- _WRITTEN REQUEST_
Copy everything from the line containing "Where should I click to: Open" down to the line containing "Action: pos(12,691)", changing "Where should I click to" to "Which spot should I click to" and leaving everything else unchanged.

- _RECORDS TO USE_
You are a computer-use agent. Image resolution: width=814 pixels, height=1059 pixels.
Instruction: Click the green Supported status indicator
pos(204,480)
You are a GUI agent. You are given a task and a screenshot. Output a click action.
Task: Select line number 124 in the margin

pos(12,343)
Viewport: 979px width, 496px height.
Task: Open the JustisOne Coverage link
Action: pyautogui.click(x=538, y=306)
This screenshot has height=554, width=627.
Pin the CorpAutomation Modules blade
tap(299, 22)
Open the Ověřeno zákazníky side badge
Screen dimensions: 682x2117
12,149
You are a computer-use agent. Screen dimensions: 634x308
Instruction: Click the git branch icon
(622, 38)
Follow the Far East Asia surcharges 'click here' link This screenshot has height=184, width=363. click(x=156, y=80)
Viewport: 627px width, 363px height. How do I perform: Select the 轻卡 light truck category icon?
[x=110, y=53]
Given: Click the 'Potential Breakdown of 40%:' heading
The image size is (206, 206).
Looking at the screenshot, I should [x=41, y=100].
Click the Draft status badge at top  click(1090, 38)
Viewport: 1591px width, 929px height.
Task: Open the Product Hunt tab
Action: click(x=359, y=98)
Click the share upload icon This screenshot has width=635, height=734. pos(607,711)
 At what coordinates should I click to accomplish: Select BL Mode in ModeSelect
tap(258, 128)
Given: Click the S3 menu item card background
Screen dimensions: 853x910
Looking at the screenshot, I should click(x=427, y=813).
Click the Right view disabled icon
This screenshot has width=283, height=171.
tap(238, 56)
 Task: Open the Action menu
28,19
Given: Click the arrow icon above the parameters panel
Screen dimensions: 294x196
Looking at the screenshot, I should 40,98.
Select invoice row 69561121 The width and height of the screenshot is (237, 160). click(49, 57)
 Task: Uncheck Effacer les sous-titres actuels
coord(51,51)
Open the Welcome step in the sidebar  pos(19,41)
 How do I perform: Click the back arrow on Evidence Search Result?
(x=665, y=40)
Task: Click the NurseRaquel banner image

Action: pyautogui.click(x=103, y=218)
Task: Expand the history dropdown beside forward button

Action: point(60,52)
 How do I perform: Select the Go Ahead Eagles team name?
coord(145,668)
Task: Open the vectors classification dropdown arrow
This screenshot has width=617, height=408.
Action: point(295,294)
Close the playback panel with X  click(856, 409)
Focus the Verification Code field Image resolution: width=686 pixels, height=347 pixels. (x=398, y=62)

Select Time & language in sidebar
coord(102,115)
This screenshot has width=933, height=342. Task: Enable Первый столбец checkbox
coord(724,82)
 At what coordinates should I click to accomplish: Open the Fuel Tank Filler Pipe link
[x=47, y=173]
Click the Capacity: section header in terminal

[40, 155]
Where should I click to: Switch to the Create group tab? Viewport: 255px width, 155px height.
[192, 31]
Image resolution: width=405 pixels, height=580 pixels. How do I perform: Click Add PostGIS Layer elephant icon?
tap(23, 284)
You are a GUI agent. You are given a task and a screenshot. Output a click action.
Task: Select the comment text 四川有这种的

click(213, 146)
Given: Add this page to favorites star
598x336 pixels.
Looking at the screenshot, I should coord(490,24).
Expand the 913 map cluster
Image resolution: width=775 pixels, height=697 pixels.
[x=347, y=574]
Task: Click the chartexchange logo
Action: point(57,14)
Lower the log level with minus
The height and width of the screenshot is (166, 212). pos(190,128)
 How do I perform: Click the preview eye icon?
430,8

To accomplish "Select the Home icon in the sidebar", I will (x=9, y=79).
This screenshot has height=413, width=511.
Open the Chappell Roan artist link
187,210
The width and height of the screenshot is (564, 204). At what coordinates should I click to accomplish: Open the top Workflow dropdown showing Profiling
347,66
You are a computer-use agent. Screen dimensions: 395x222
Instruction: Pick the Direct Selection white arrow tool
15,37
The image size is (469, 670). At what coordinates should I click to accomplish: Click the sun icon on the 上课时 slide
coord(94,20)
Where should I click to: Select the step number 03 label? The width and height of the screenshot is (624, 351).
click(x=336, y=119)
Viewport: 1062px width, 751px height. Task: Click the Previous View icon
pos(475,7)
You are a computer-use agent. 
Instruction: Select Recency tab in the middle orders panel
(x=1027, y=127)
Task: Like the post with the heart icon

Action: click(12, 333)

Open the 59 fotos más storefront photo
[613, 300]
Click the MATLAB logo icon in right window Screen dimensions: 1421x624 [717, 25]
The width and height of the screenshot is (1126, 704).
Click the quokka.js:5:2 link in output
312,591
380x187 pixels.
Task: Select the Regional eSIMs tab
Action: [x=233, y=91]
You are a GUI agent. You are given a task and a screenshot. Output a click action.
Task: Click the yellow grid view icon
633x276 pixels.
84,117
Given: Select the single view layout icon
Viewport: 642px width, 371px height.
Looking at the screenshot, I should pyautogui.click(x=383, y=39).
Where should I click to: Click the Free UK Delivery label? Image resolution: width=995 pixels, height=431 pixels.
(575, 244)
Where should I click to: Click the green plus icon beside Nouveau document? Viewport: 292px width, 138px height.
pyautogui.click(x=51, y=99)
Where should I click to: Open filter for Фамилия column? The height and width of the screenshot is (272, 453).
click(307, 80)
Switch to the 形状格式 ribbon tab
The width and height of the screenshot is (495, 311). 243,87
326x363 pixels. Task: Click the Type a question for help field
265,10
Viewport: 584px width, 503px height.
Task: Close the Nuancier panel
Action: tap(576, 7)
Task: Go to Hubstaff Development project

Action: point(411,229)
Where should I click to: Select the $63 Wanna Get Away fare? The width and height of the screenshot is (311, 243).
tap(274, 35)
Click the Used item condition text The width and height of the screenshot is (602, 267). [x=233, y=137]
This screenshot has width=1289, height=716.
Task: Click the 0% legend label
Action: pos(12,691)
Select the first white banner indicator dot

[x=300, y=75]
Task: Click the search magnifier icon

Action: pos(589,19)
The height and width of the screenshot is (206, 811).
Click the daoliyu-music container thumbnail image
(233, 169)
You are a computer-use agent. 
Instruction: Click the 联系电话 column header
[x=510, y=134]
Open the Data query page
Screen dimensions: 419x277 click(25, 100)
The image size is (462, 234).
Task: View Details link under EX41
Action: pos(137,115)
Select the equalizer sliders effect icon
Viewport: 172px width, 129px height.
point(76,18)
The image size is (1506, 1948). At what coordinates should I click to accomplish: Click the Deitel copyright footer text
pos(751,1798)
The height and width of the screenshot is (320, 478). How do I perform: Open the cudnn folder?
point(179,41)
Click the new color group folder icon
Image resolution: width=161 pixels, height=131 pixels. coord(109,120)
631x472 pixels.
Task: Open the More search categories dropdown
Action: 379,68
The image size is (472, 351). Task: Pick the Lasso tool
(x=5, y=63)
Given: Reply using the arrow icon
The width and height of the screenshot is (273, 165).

- _TASK RESPONSE_
Which spot should I click to: Open filter for Фамилия column? The height and width of the screenshot is (272, 453).
click(307, 80)
Switch to the 形状格式 ribbon tab
The width and height of the screenshot is (495, 311). 243,87
326x363 pixels. Task: Click the Type a question for help field
265,10
Viewport: 584px width, 503px height.
Task: Close the Nuancier panel
Action: tap(576, 7)
Task: Go to Hubstaff Development project

Action: point(411,229)
Which spot should I click to: Select the $63 Wanna Get Away fare? The width and height of the screenshot is (311, 243).
tap(274, 35)
Click the Used item condition text The width and height of the screenshot is (602, 267). [x=233, y=137]
This screenshot has width=1289, height=716.
Task: Click the 0% legend label
Action: pos(12,691)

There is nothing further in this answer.